## What you should do:
What must be written out is each line from the one holding "Task: Click the 마감 badge on 독거노인 도시락배달" through the end of the records, word for word, minus any pictures.

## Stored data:
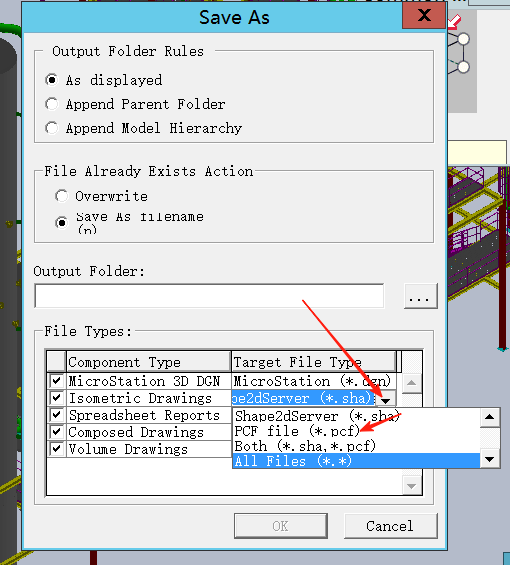510x565 pixels.
Task: Click the Output Folder text field
Action: (209, 296)
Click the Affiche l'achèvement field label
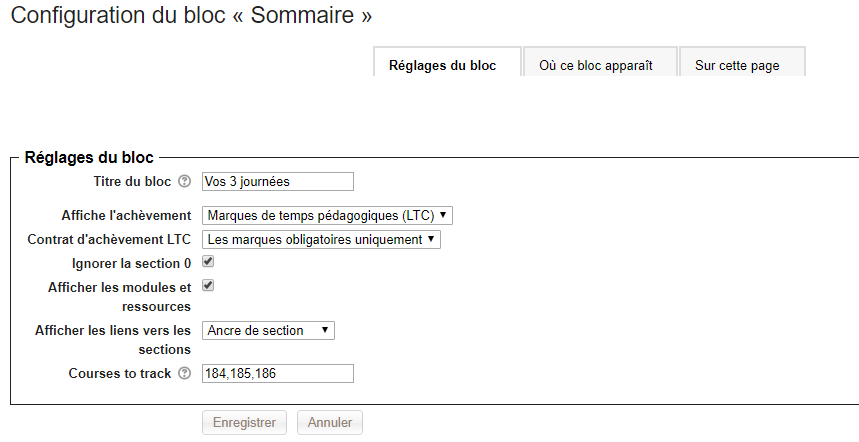Screen dimensions: 859x442 [x=126, y=215]
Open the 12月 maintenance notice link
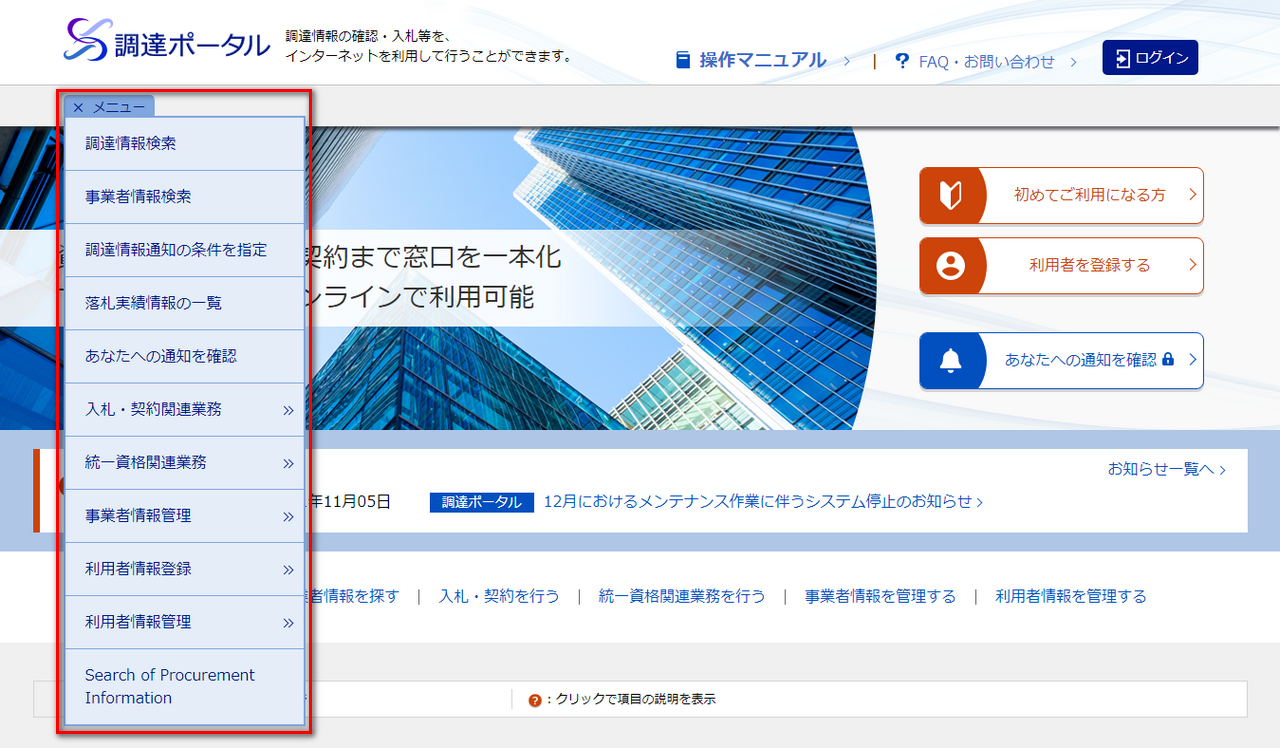Screen dimensions: 1280x748 coord(762,502)
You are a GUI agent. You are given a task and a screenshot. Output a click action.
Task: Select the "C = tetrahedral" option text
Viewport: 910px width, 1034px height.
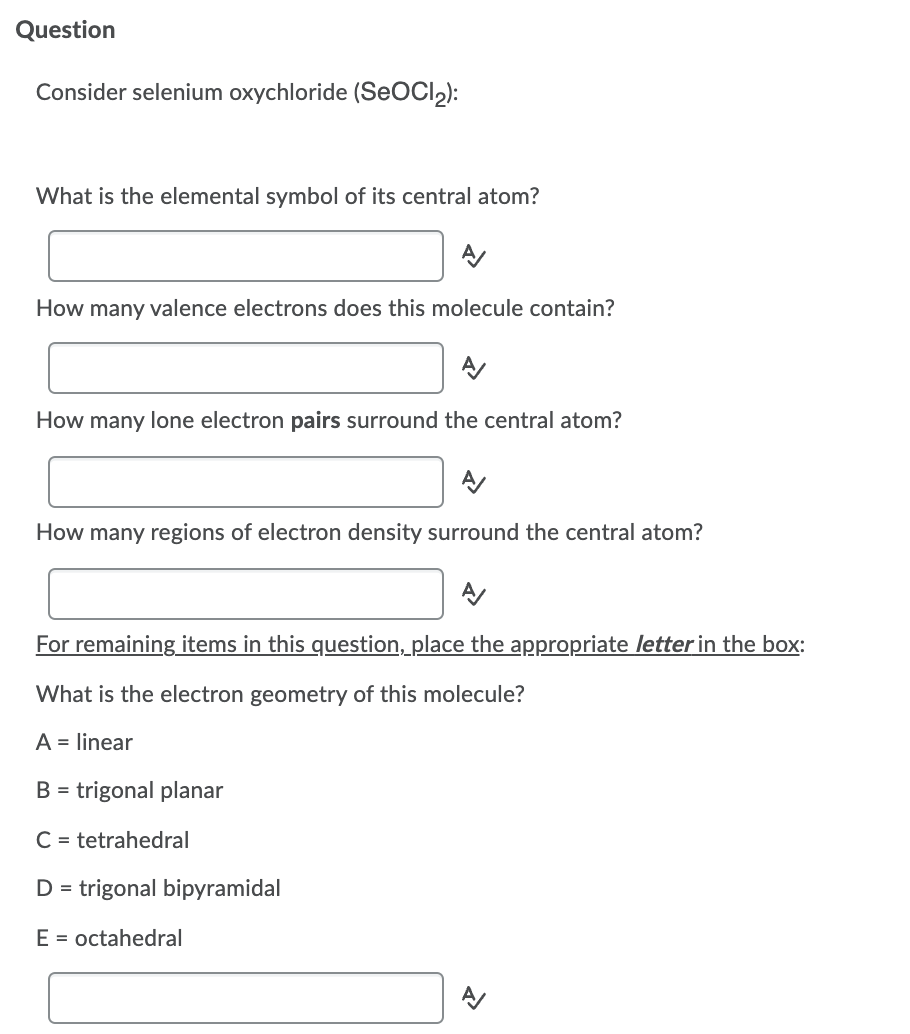click(x=112, y=840)
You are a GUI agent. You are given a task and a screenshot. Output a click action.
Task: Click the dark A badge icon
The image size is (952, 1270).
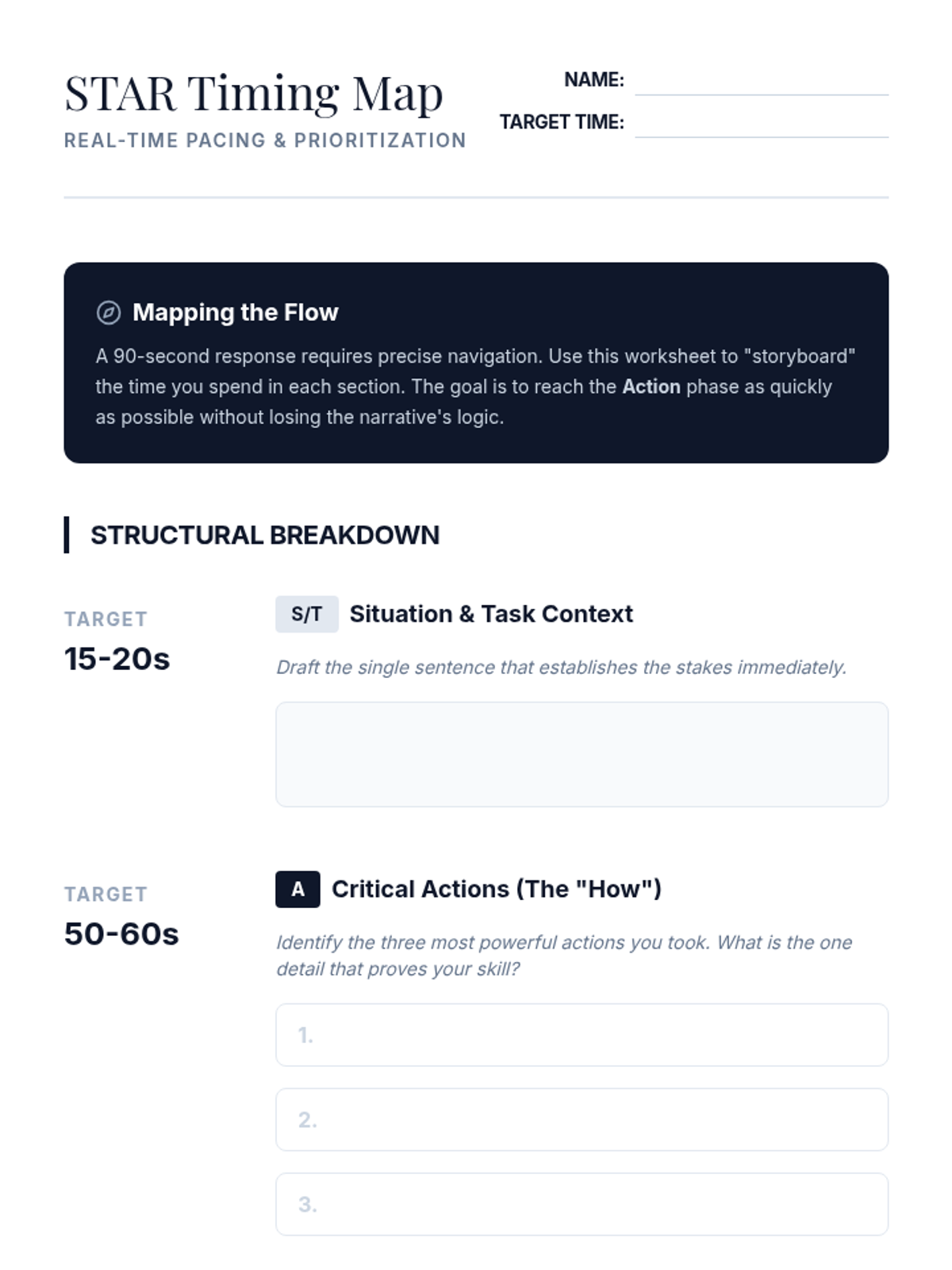[298, 889]
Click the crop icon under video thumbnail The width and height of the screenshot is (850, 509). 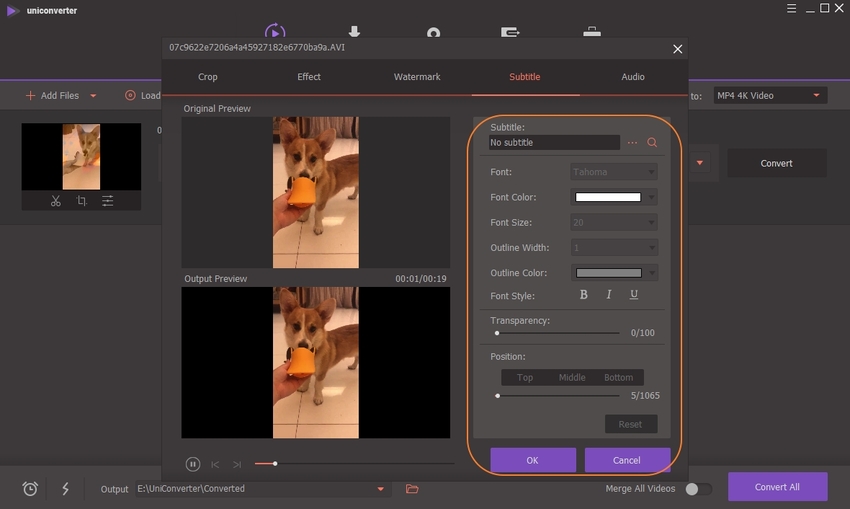(x=81, y=201)
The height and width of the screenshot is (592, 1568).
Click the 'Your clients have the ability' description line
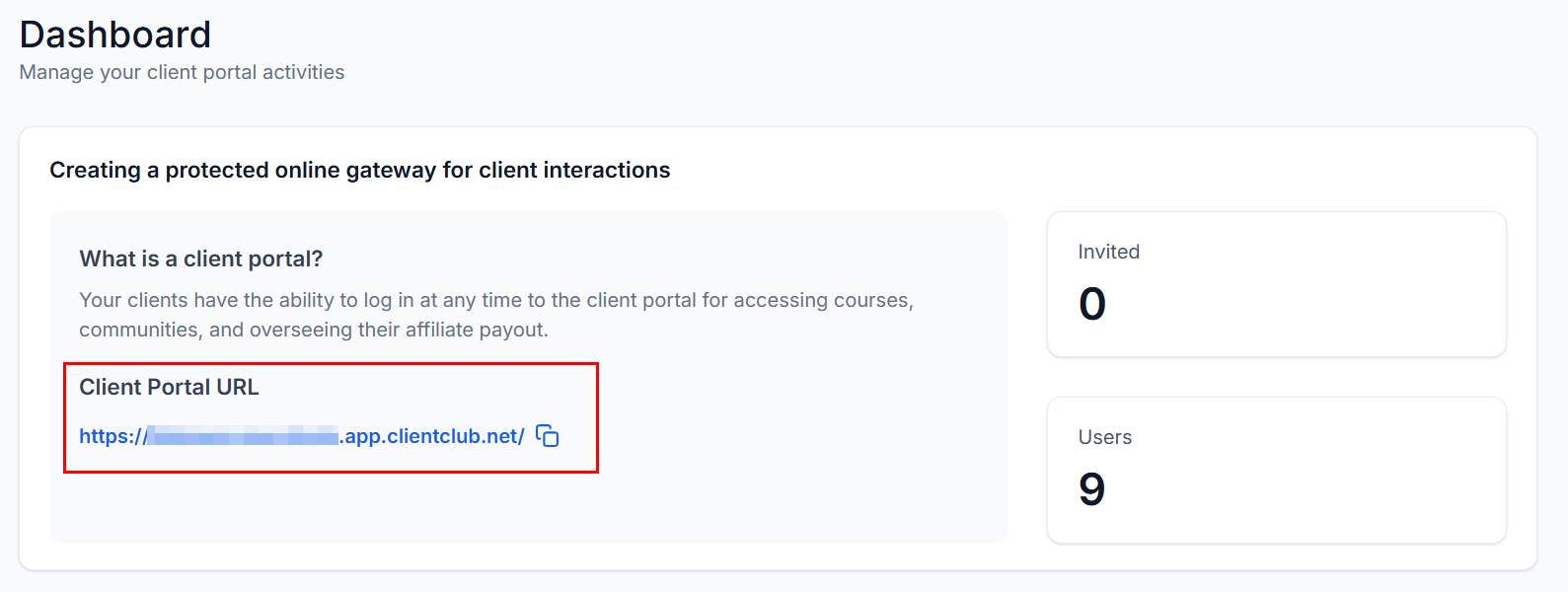pyautogui.click(x=496, y=300)
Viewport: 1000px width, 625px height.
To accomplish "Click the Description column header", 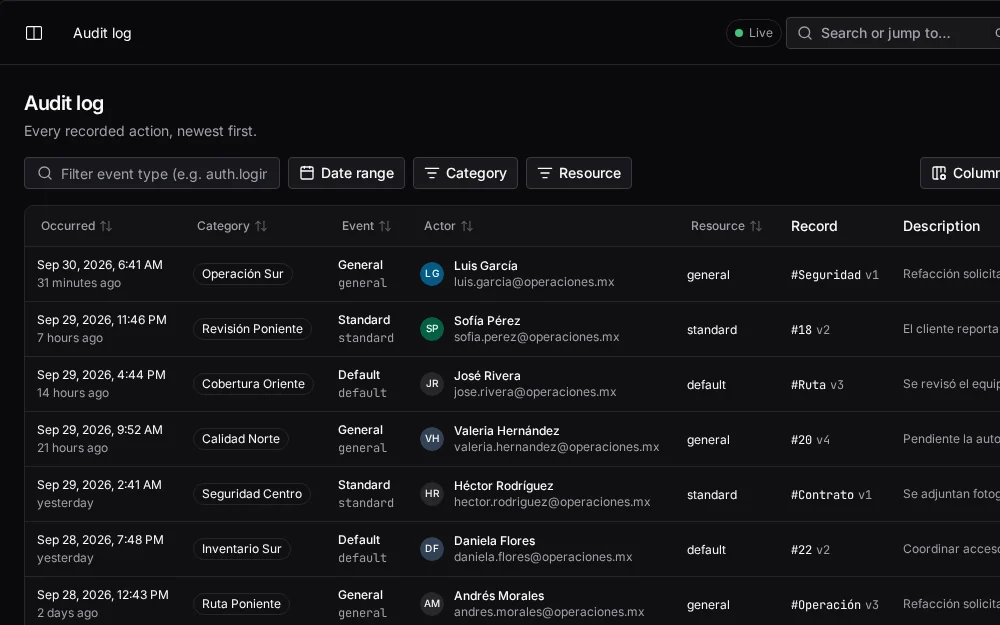I will (x=941, y=226).
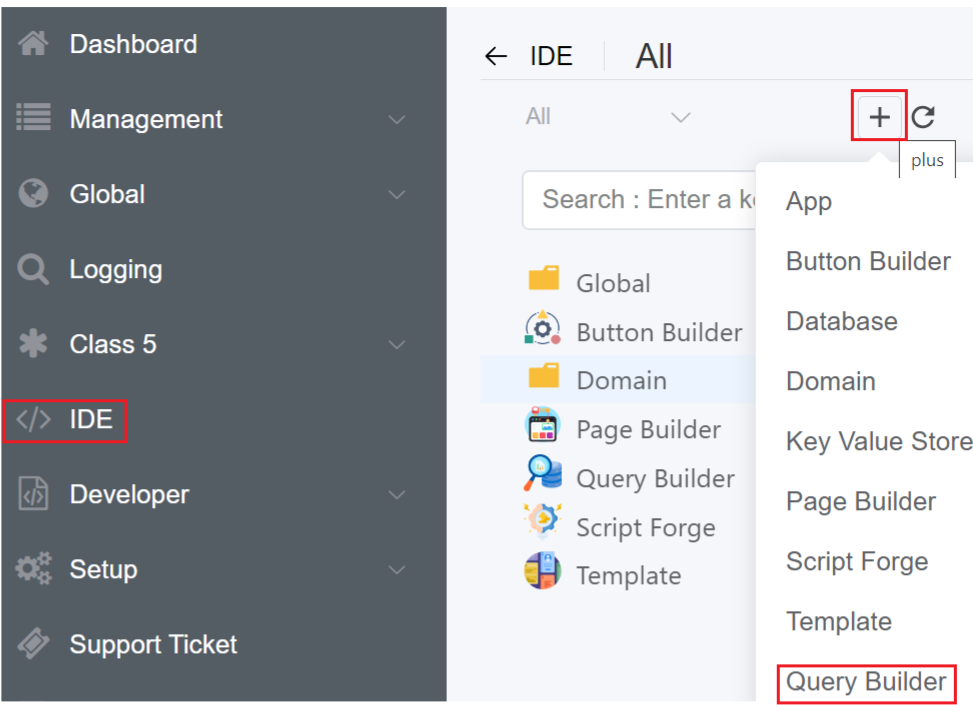Viewport: 973px width, 705px height.
Task: Open the Global folder in the tree
Action: [612, 283]
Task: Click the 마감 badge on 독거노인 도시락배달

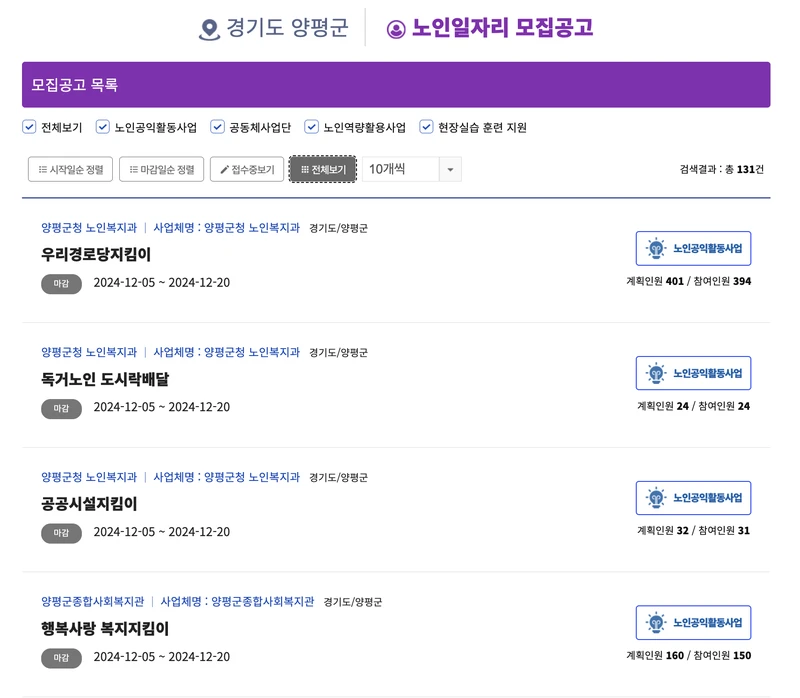Action: point(60,408)
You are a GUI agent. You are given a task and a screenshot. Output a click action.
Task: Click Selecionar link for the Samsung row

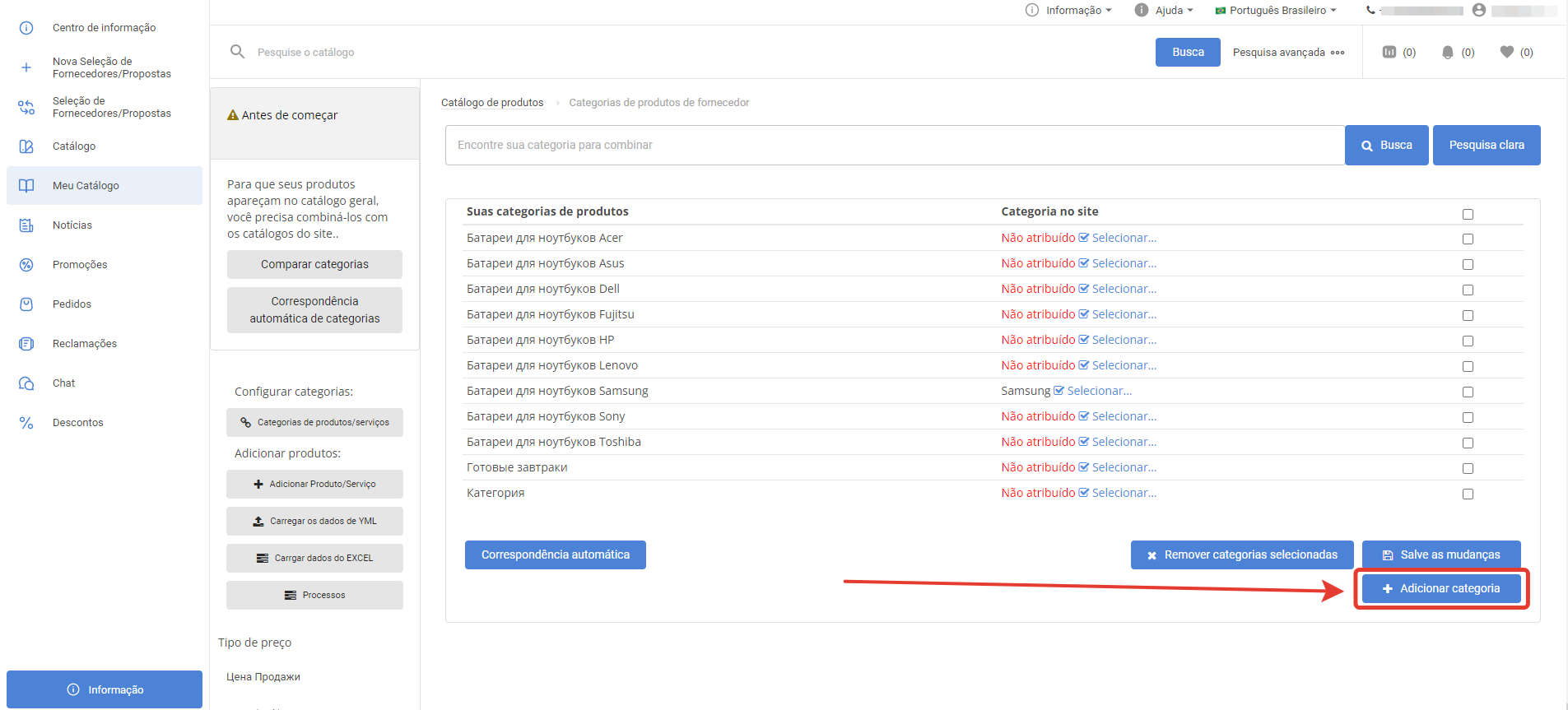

## Output below:
Task: Click the 마감 badge on 독거노인 도시락배달

Action: point(60,408)
You are a GUI agent. You are given a task and a screenshot. Output a click action.
Task: Click Selecionar link for the Samsung row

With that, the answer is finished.